I need the number of lines in the following entries that hold the word "Edition", and no other text.

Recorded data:
---*---
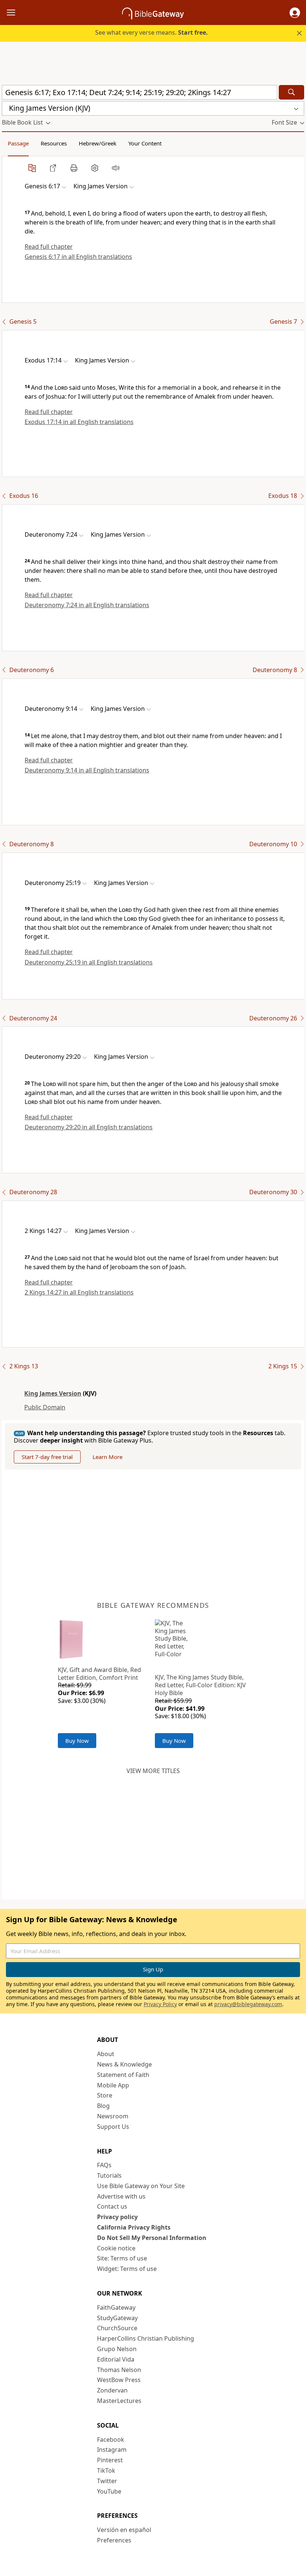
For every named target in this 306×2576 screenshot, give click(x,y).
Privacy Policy (160, 2004)
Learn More (107, 1456)
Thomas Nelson (119, 2370)
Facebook (110, 2439)
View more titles (153, 1771)
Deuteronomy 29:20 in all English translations (89, 1127)
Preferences (114, 2540)
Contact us (112, 2206)
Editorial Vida (115, 2359)
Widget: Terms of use (127, 2269)
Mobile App (113, 2085)
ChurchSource (117, 2328)
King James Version (52, 1393)
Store (104, 2095)
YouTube (109, 2491)
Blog (103, 2106)
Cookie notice (116, 2248)
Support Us (113, 2126)
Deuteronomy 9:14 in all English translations (87, 770)
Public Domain (44, 1407)
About (105, 2054)
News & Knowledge (124, 2064)
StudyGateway (117, 2318)
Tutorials (109, 2175)
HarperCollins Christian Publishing (145, 2338)
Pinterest (110, 2460)
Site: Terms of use (122, 2258)
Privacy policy (117, 2217)
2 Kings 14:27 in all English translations (79, 1292)
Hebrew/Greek (97, 143)
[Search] (291, 92)
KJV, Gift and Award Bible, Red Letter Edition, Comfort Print (99, 1674)
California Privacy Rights (134, 2227)
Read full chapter (49, 246)
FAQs (104, 2165)
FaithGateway (116, 2307)
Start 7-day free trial (47, 1456)
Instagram (112, 2449)
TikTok (106, 2470)
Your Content (145, 143)
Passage (18, 143)
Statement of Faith (123, 2075)
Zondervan (112, 2390)
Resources (54, 143)
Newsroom (112, 2116)
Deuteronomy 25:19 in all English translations (89, 962)
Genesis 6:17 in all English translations (78, 256)
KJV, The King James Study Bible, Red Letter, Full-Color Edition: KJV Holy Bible (200, 1685)
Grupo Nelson (117, 2349)
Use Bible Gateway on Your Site (141, 2186)
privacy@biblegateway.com (248, 2004)
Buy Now (77, 1740)
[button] (295, 12)
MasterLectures (119, 2401)
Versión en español (124, 2530)
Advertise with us (121, 2196)
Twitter (107, 2481)
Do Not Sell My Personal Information (151, 2238)
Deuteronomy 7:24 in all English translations (87, 605)
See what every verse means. (151, 32)
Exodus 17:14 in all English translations (79, 422)
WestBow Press (119, 2380)
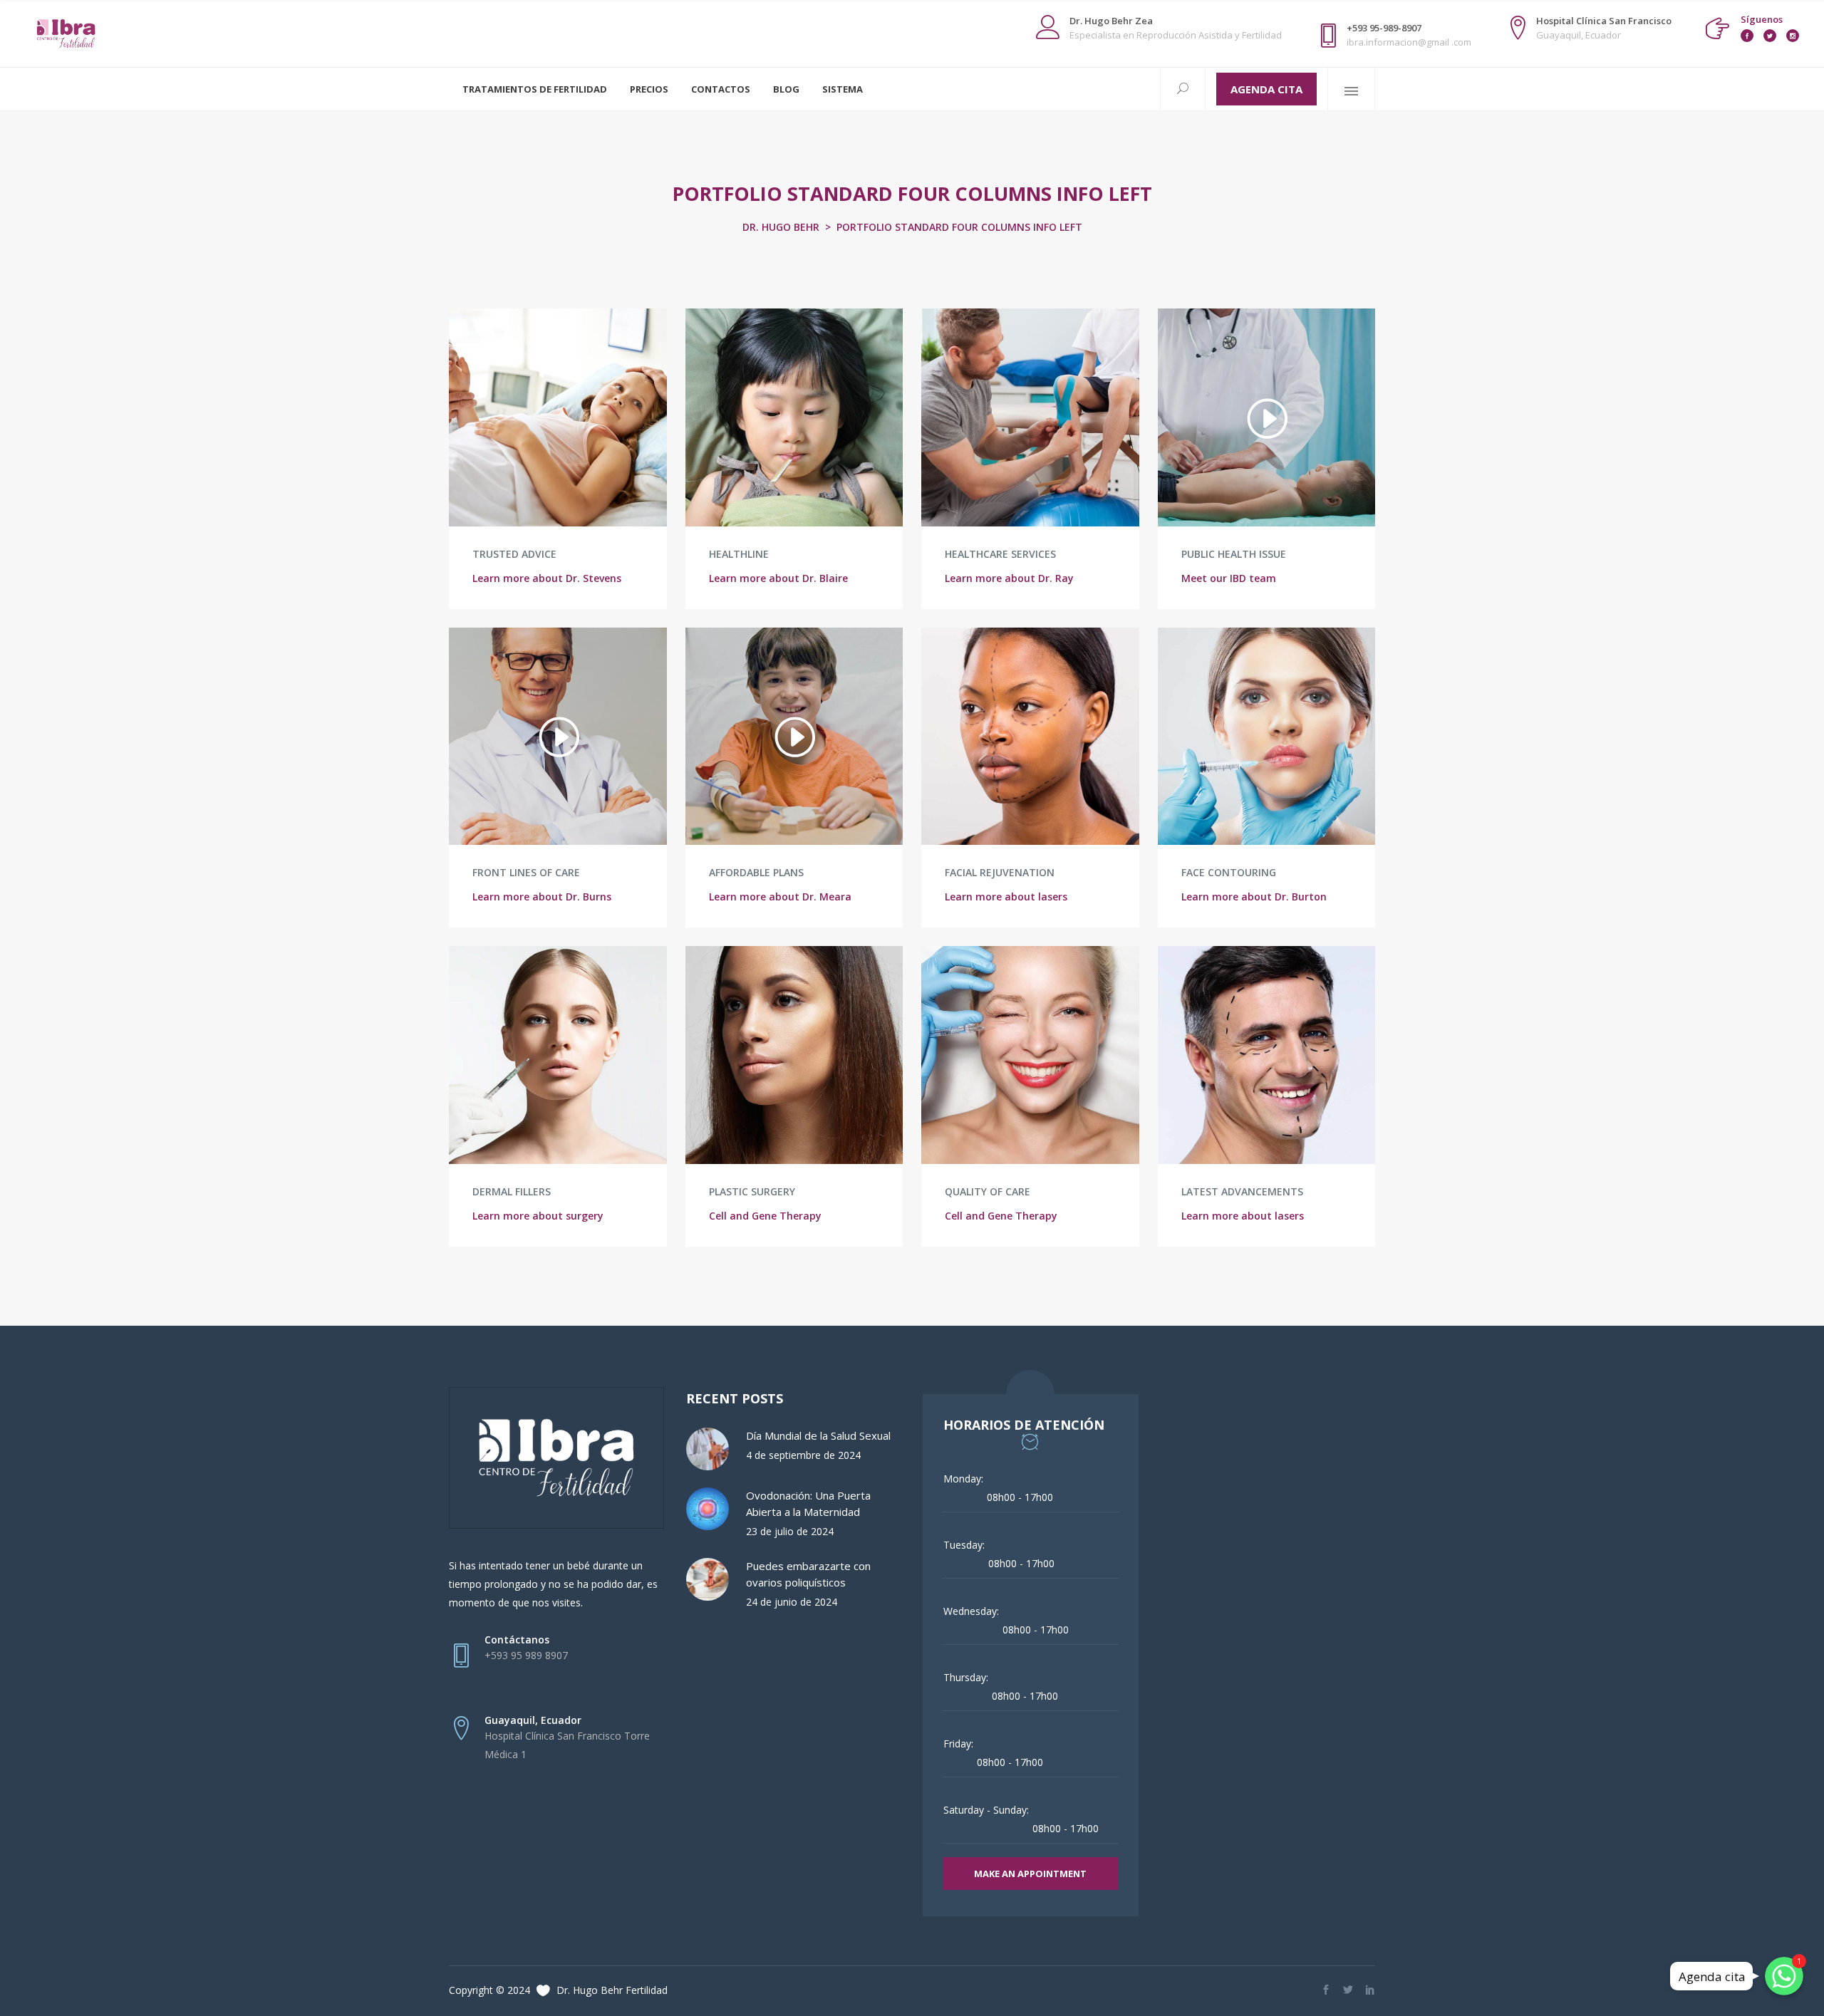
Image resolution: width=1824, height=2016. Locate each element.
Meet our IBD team (1228, 578)
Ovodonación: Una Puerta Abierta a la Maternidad (808, 1503)
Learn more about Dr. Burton (1254, 896)
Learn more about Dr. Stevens (546, 578)
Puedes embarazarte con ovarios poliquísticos (808, 1574)
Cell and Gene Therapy (765, 1215)
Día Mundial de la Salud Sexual (818, 1435)
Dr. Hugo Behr (780, 227)
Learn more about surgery (537, 1215)
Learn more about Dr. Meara (780, 896)
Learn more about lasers (1006, 896)
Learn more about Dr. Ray (1009, 578)
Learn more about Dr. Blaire (778, 578)
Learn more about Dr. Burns (541, 896)
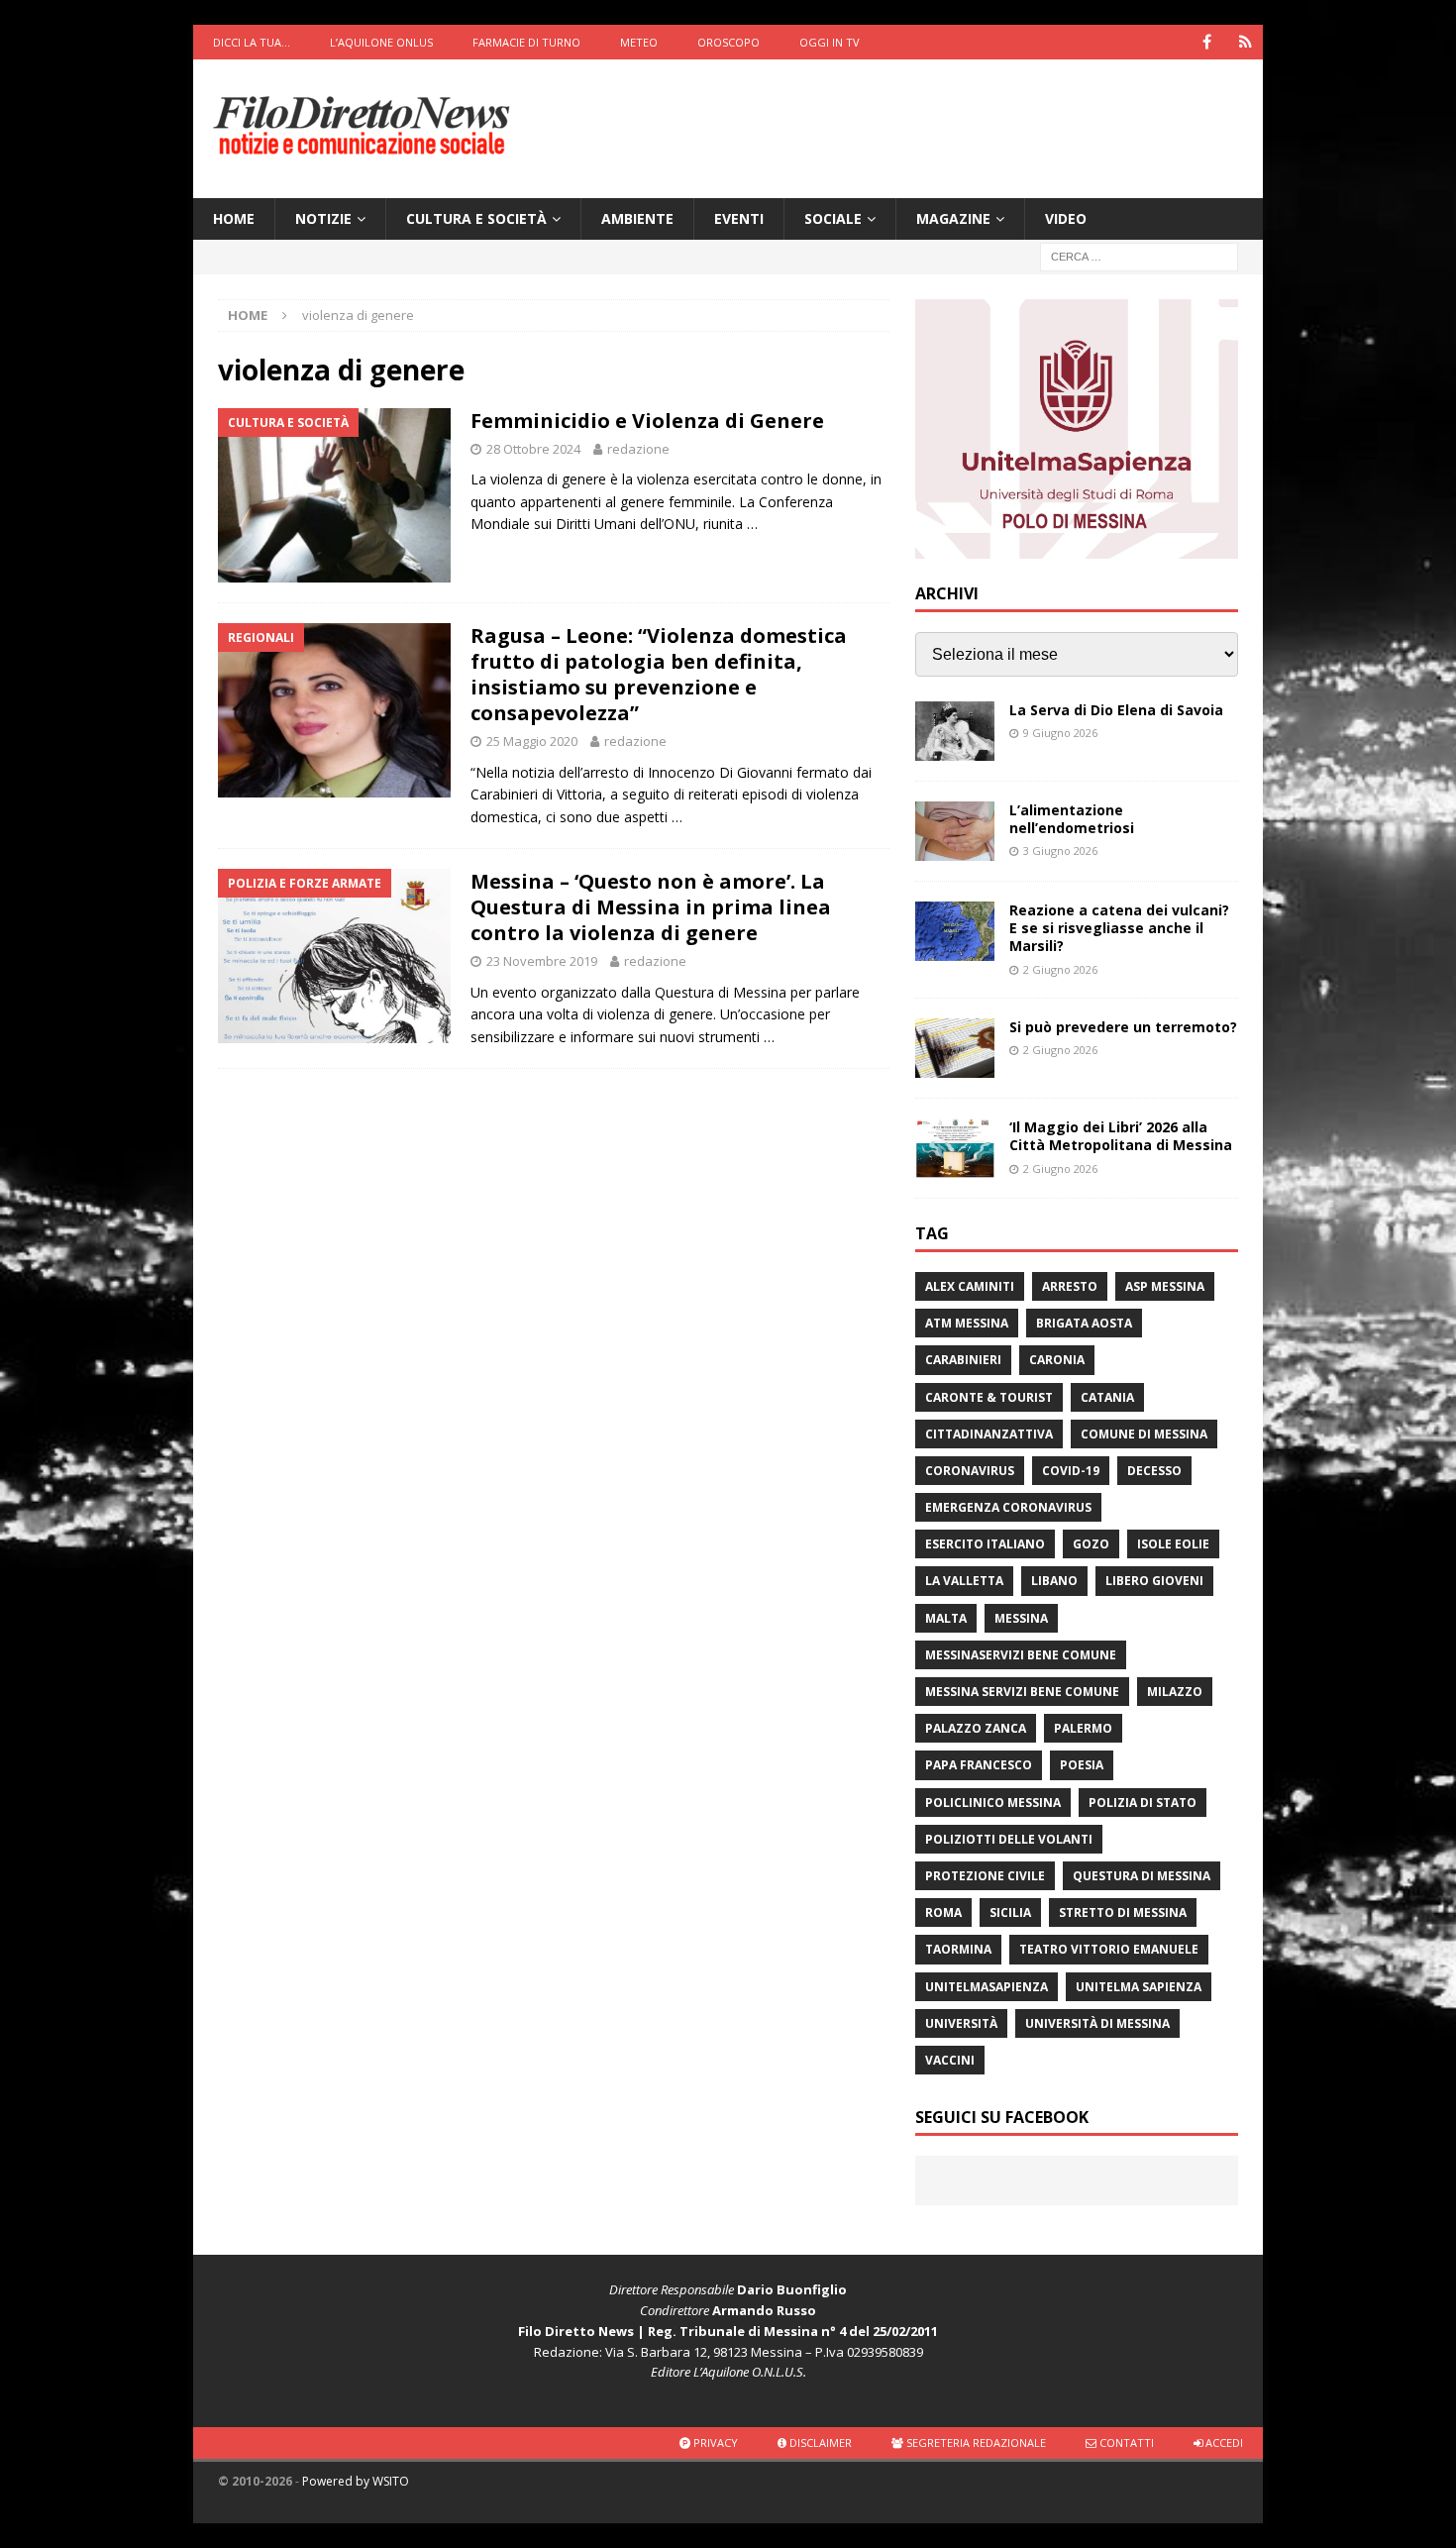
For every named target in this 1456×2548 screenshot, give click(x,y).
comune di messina (1144, 1434)
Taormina (958, 1949)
---*---
→ Solution
2